* [Work to complete]:
A. Decide whether each statement below agrees with the article on pre-love, answering yes or no for each and quoting the words of the article that decide it. (i) In the Girls season four finale, Shoshanna tells Scott she has to move to Japan for work. (ii) Helen Fisher links increases of vasopressin and oxytocin to the infatuation stage. (iii) Sanskrit has 96 words for love.
B. Write a continuation of the article on pre-love, picking up after its last sentence.

* [Document extract]:
-----

Nine years ago, I was sitting in my college dorm room, thinking of a guy I liked and feeling what I guess some might call "smitten" or "enamored." But those words didn't do it justice. I was on the brink of dizzying, warm, smack-you-in-the-face love.
"Hey, you know how the stuff that comes out right before a guy ejaculates is called pre-cum?" I yelled over at my roommate. She nodded.
"Well," I said, "I think I am in pre-love."
It's a stage of a relationship we don't have accurate language for, because it's often brief. You're hovering on the edge, trying to pin down how you really feel and guessing what might happen. It's too soon for those three small words and yet, if things stay as smoothly as they are, you feel you're headed for that much-heralded relationship benchmark.
Feeling it in our bodies: The liminality of knowing you're headed toward love but are not quite there yet is best illustrated by — what else — an exchange on Girls, between Shoshanna and her boyfriend of a few weeks, Scott. In the finale of season four, Shoshanna tells Scott that while their relationship is lovely, she has to move to Japan for work. Scott encourages her not to move because, as he says, "I'm going to be in love with you... soon."
That's pre-love for you: You know it's about to come, it feels really good, and you just aren't quite there yet.
In fact, being in pre-love works its magic on us at a physiological level. As Valerie Frankel wrote on Oprah, the feeling of being about to fall in love is marked by a curious set of symptoms including "involuntary preoccupation, mood swings, emotional sensitivity [and] enhanced sensual awareness."
Those markers of pre-love can manifest in constant Facebook refreshes, text strategizing and nights of tossing and turning, going over every little thing that person said. ("She said 'I don't want to stop seeing you' — did that mean stop going on dates? She wants to make a commitment? Just more Skyping?")
What makes your brain go funny on pre-love? "During this stage, what I call infatuation, you experience increases of norepinephrine and dopamine levels in the brain and of testosterone too, since lust is involved," Helen Fisher, author of Anatomy of Love, told Oprah. But it doesn't last too long: "When you move into the attachment stage, where you see an increase of vasopressin and oxytocin, the other hormones return to normal."
It's all about the (lack of) language: There aren't standardized phrases for the various feelings around love, and what we do have is imprecise: There's a crush, there's the vague stage of "liking" and then there's the limiting "love."
In fact, English only has one word for the term "love," compared to other languages, like Sanskrit, which has 96 words to cover the complex emotion, as relationship expert Margaret Paul pointed out in the Huffington Post.

-----

[Screenshot grounding data]
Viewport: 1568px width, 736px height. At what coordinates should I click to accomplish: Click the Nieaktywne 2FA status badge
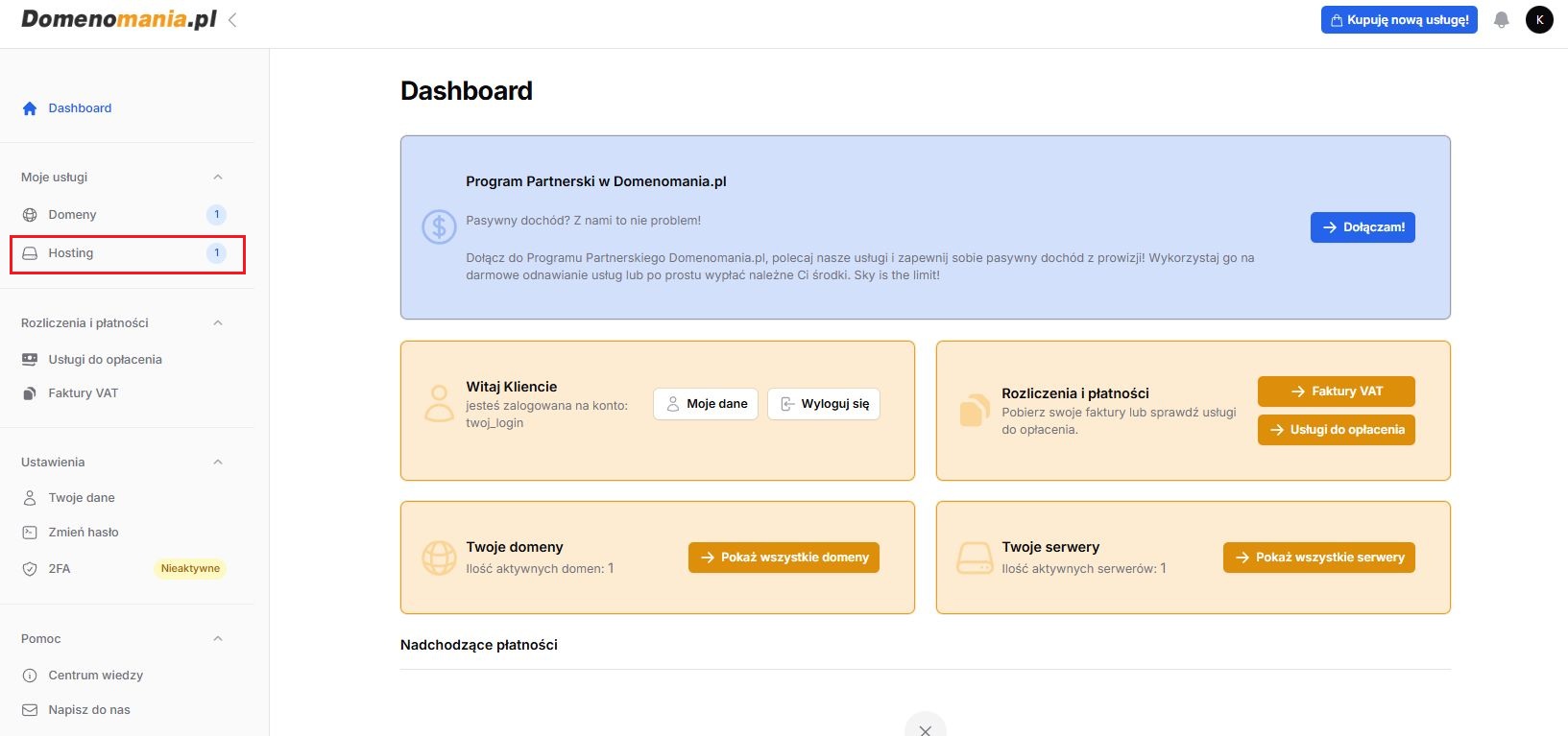point(190,569)
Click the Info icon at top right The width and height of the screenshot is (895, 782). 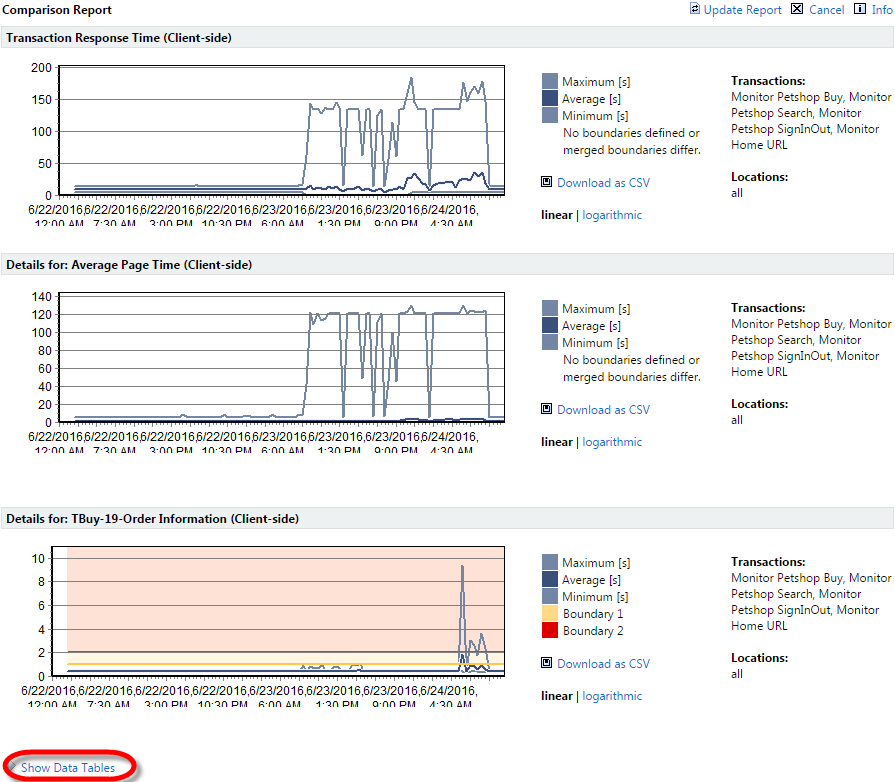click(x=860, y=9)
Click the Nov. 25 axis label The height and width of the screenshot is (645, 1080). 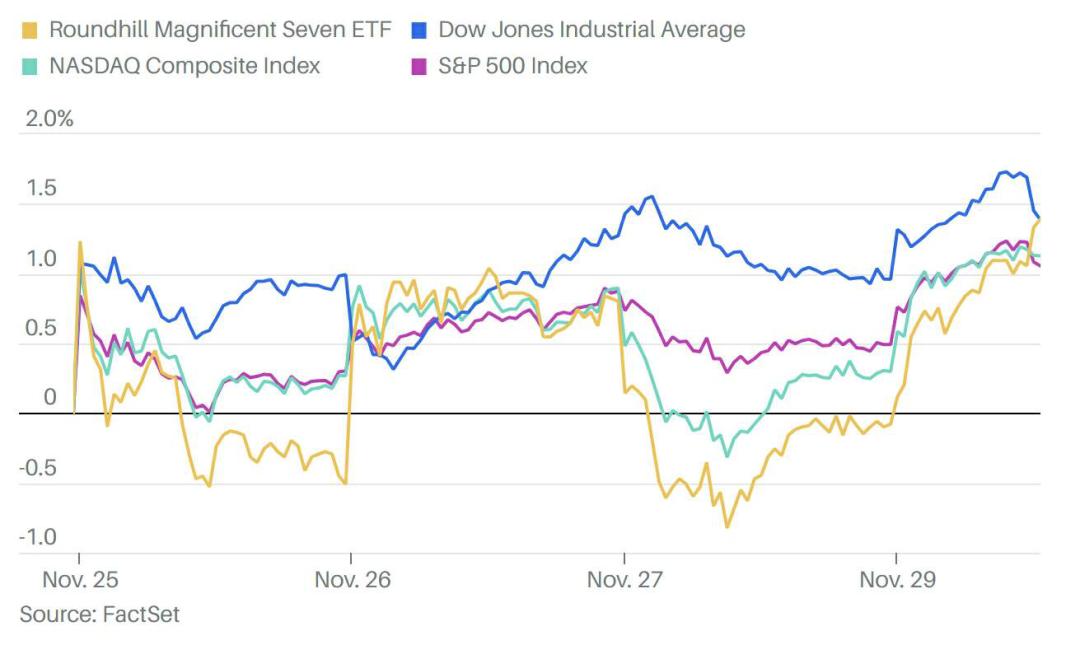coord(81,580)
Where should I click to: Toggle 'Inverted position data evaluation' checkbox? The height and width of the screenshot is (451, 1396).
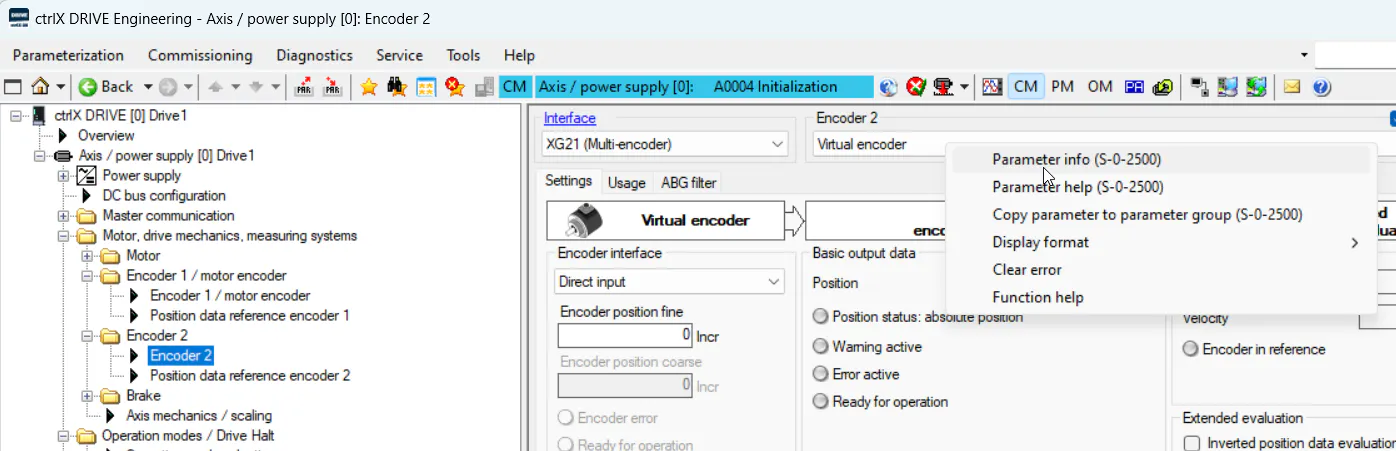coord(1192,443)
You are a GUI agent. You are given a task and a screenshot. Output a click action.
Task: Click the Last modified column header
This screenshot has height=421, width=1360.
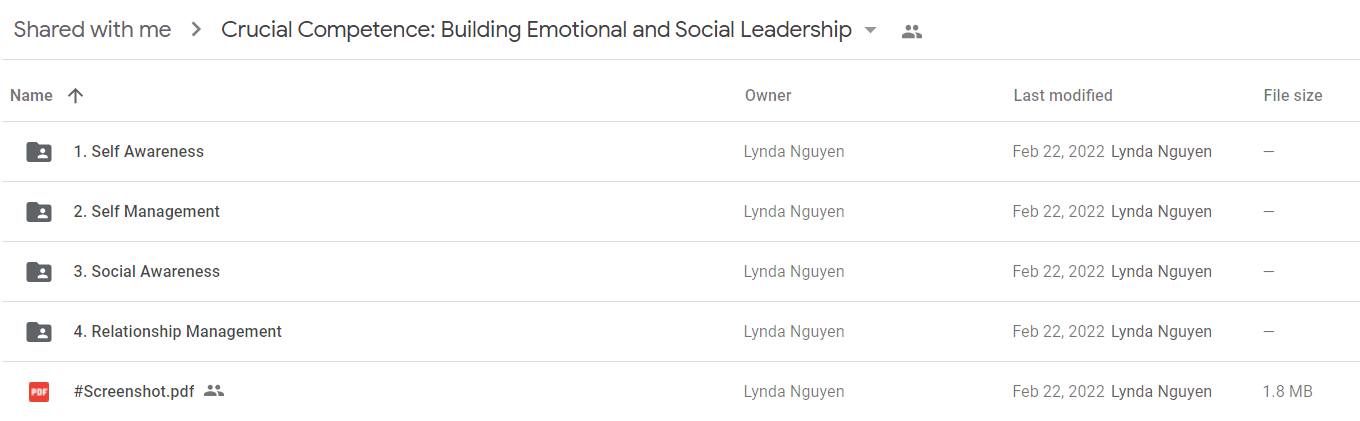point(1063,96)
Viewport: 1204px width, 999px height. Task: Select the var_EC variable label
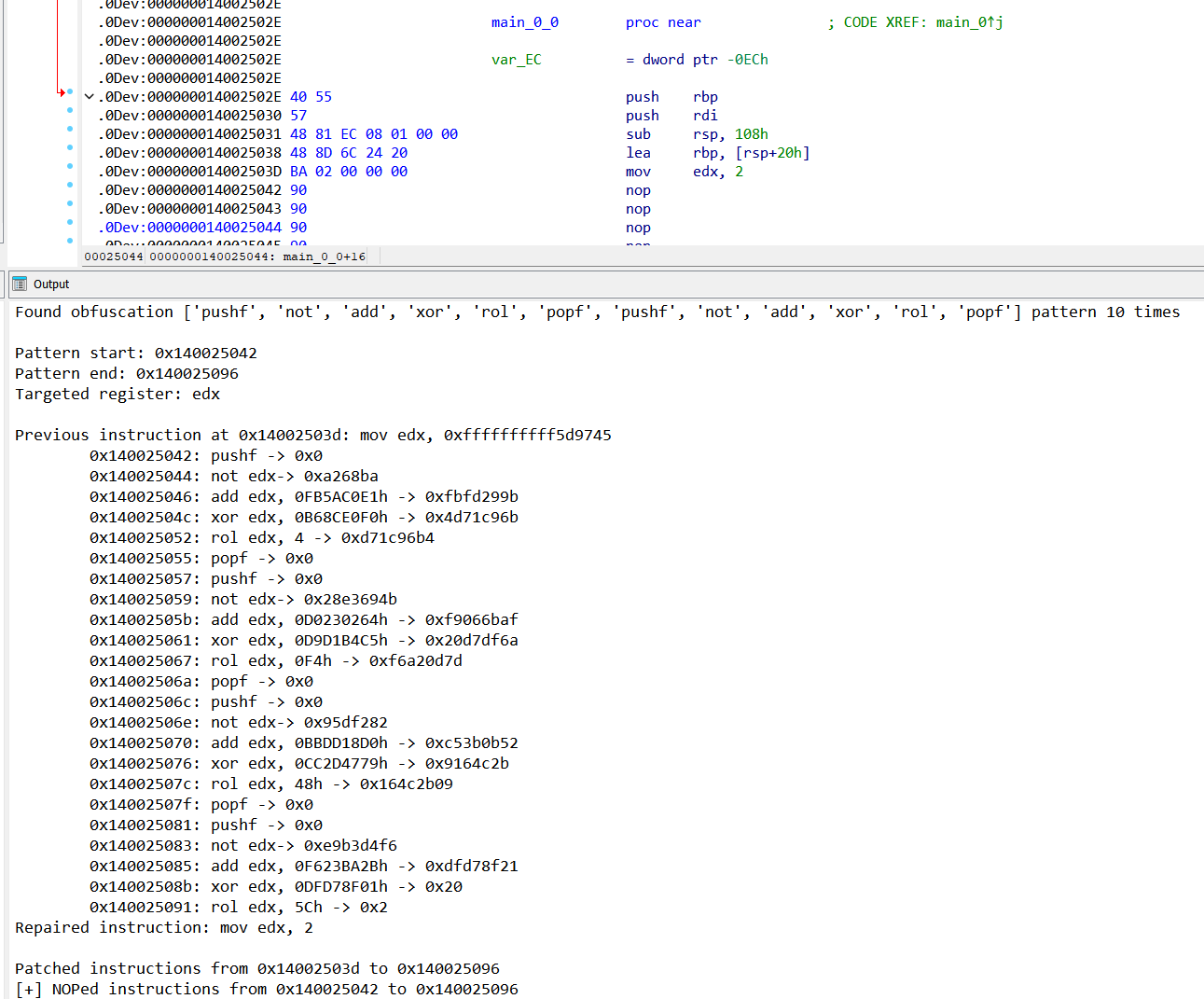pos(516,60)
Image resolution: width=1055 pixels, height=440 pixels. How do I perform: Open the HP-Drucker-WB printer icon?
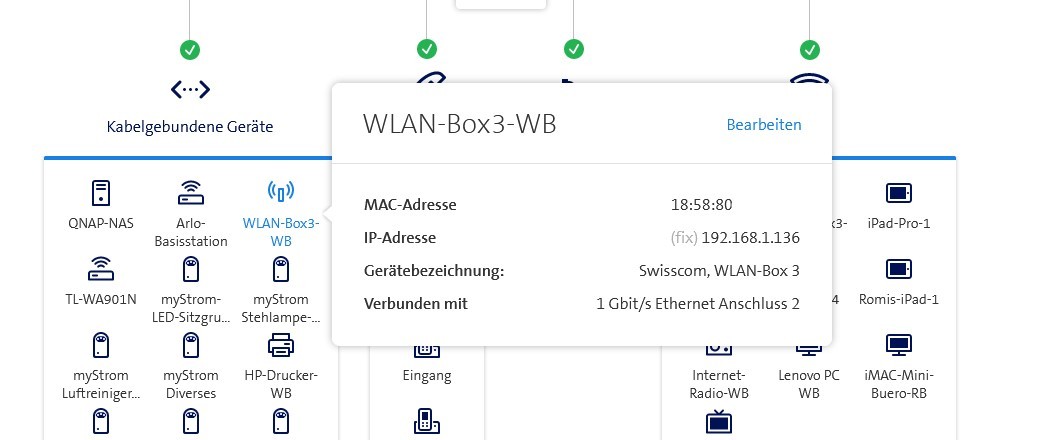(281, 346)
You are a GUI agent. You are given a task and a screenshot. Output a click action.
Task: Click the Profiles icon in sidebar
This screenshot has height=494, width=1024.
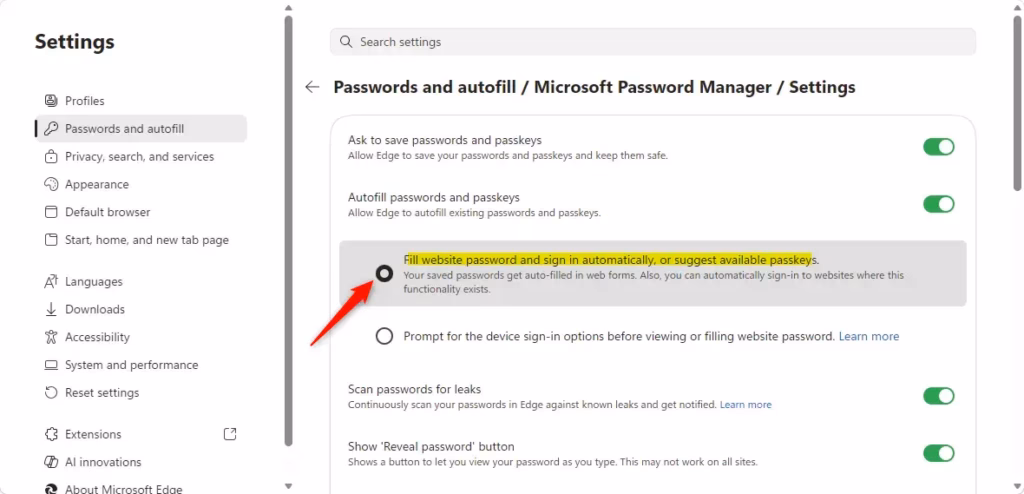point(52,101)
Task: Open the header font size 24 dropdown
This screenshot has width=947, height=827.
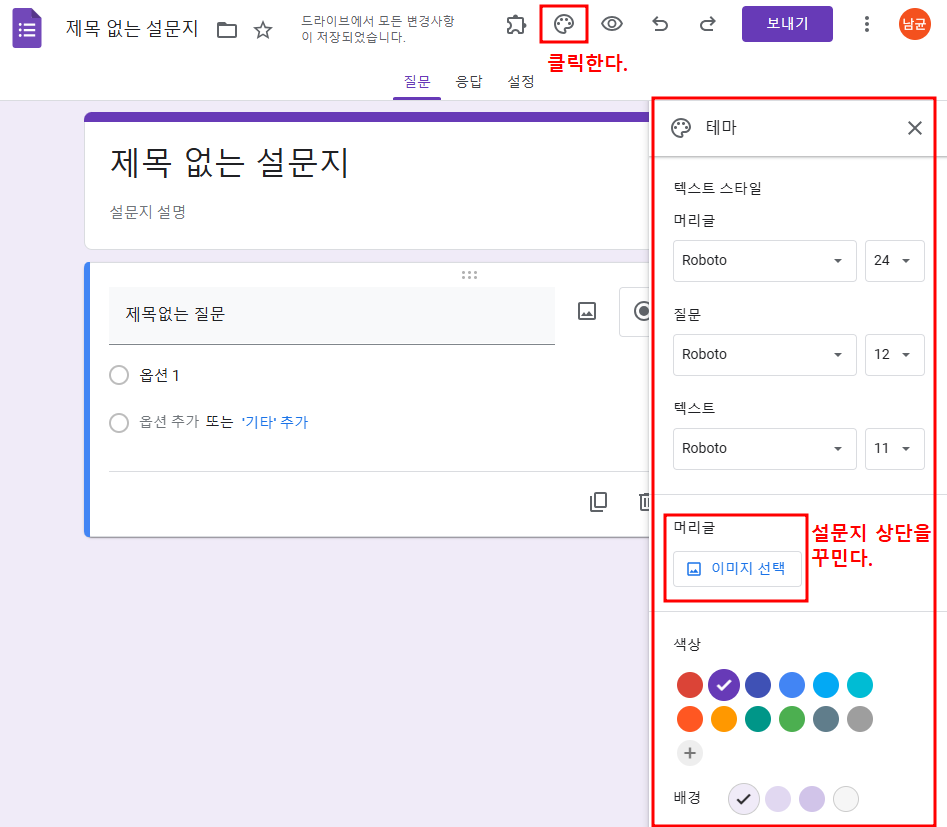Action: [894, 260]
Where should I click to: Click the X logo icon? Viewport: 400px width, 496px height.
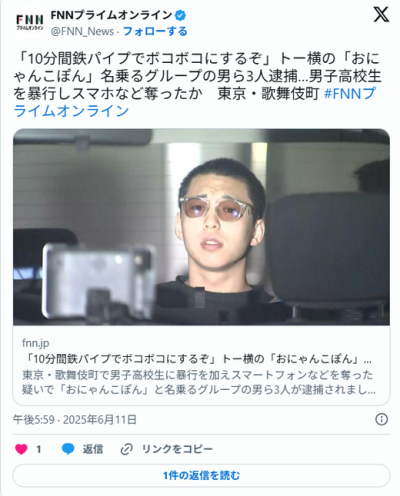(x=381, y=15)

-----

* [Responses per task]:
A.
(i) Yes: "Shoshanna tells Scott that while their relationship is lovely, she has to move to Japan for work."
(ii) No: "When you move into the attachment stage, where you see an increase of vasopressin and oxytocin, the other hormones return to normal."
(iii) Yes: "Sanskrit, which has 96 words to cover the complex emotion"

B.
Instead, University of Massachusetts Amherst psychology professor Susan K. Whitbourne told Mic, "Something 'clicks,' and you feel that you have a connection to the person that you may not even be able to put into words." Not having the words might make us write off the feeling — but not having the words doesn't make the feeling any less crucial in the evolution of a relationship.
The passion before commitment: Some might be hesitant to surrender to that "pre-love" stage because the stage after it can require more decision-making. "Sometimes it's the nicest part of a relationship: It's all promise," Lisa, 26, told Mic.*
Indeed, pre-love is essentially step one of more serious aspects to a loving relationship. In 1997, psychologist Robert Sternberg put forth the idea that love is composed of three parts: intimacy, passion and commitment. The closest to the pre-love stage is that of infatuation, which is marked by feelings, "high in passion but low in commitment and intimacy, which will come later," Whitbourne told Mic.
"It feels giddy," Kelsey, 26, said of being in pre-love. "Like the top of a rollercoaster, and therefore also terrifying, because love means the probability of getting my feelings hurt, exposing myself emotionally, and it also means commitment."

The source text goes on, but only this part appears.